OUF, pas de foot-ball aujourd'hui, je respire un peu. Il y a bien longtemps que je n'ai pas donné de mes nouvelles, je m'en excuse, je n'ai pas eu l'esprit libre pour le faire, mais ça y est, après plus de 3 ans passés dans notre petit village mexicain, pour faute de pandémie, une nouvelle vie  commence pour moi : après 45 ans de vie en France avec quelques moments de séjour au Mexique, j'ai abandonné mon pays d'origine de manière définitive sauf rebondissement exceptionnel. Ces deux derniers mois ont été intenses et épuisants. Nous nous sommes efforcés de vider l'essentiel de notre appartement et ça a été très douloureux psychologiquement et matériellement. Nous avons dû jeter, vendre à des prix ridicules, donner à des bonnes œuvres, des objets qui nous tenaient à cœur: piano 1/4 de queue de mon enfance, Juke Box de 45 tours, que Néna adorait, offert pour un de ses anniversaires, une tonne de livres, des CD, des DVD, une belle collection de vinyles, quelques meubles anciens hérités de mes parents, de beaux meubles asiatiques, etc. Il y eut beaucoup de sacrifices. Heureusement nous avons été bien aidés par trois amis de notre groupe de Qi Gong qui ont pris l'avion à leurs frais pour nous donner un coup de main, sans parler de notre fils Alexis qui a joué un rôle essentiel dans ce vidage et dans l'entreposage  d'objets que nous voulons conserver à tous prix.

Le problème essentiel est du au faite qu'un déménagement de la France vers le Mexique est extrêmement difficile, car aucun transporteur ne peut s'engager sur l'évaluation des coûts de dédouanement une fois que la marchandise est arrivé au Mexique. Nous avions   normalement un peu moins d'une dizaine de mètres cubes à transporter, ce qui correspond à une partie d'un container. Une fois arrivé à VeraCruz, les douaniers Mexicains peuvent garder la marchandise le temps qu'ils  le veulent,  avec un coût d' immobilisation de l'ordre de 130 $ par jour. Nous avons donc changé notre fusil d'épaule et décidé d'adresser  le tout au compte-goutte, par valises supplémentaires, par avion, ce qui supprimait le dédouanement, grâce à nous-mêmes et à tous nos amis qui partaient de France vers le Mexique. Donc nous avons dû éliminer beaucoup de choses à mon corps défendant. Le travail colossal qu'on fait Nena et nos trois amis Mexicains a résulté par l'établissement de 25 lots inventoriés, en séparant les livres qui peuvent être envoyés par la poste en espérant qu'ils arriveront à destination.

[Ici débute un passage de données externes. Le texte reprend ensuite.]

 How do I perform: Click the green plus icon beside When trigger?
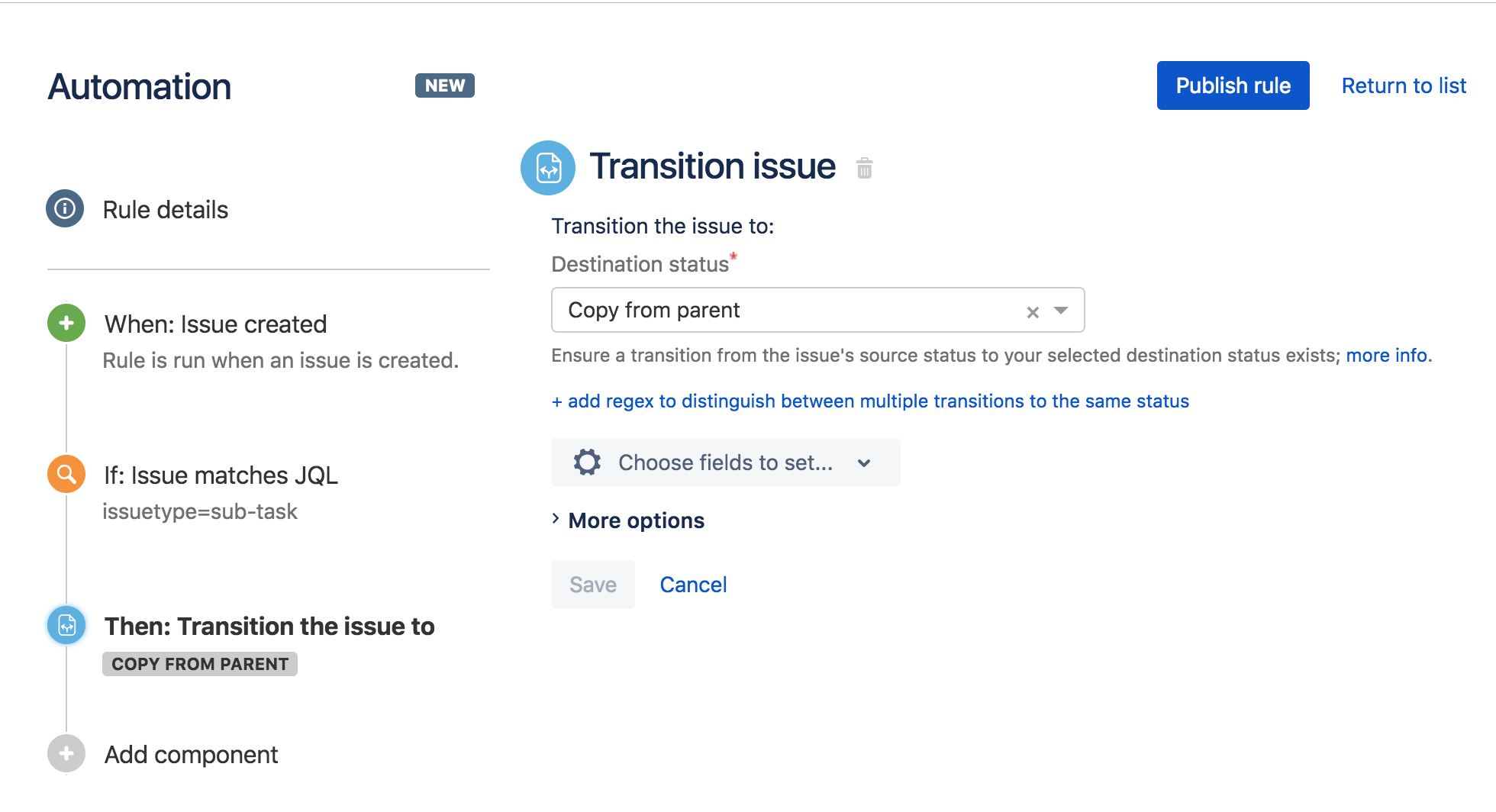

Depuis 10 jours je suis maintenant dans mon village d'adoption. J'ai une sensation curieuse d'avoir abandonné mon pays. Je ne pourrai pu revenir dans cet appartement que j'aimais tant, loué à partir du 1er février,  avec tous ces souvenirs de  mes enfants sur la balançoire, de  toutes les fêtes d'anniversaires qui  avait organisées Néna pour nous ou pour eux,  de ces souvenirs du lycée international de Saint-Germain-en-Laye où ils ont fait leurs études  du secondaire, des séjours annuels de ma belle mère chez nous où elle est finalement morte et demeure dans dans la tombe commune de mon père et de ma mère, au cimetière Montparnasse, tombe que nous n'allons plus pouvoir fleurir. Oui je reconnais  une certaine nostalgie, mais bon voyons les choses positivement : pendant que vous gelez, nous avons 23° ici en cet instant, à 7 heures de l'après midi,  le jour de notre arrivée les élèves de Nena ont organisé pour elle une fête agrémentée de nourriture. Pendant son absence, ses cours ont continué sans interruption, donnés par ses meilleurs élèves. Nous avons désormais des amis très proches même pour moi qui ne suis que le mari de la "maestra" comme je l'ai déjà écrit, une chaleur humaine difficile à définir de la part de gens de tous les milieux. Ils ne cessent de nous inviter, ce qui pour moi est difficile, vu que je ne comprends pas grand chose dans une discussion de groupe.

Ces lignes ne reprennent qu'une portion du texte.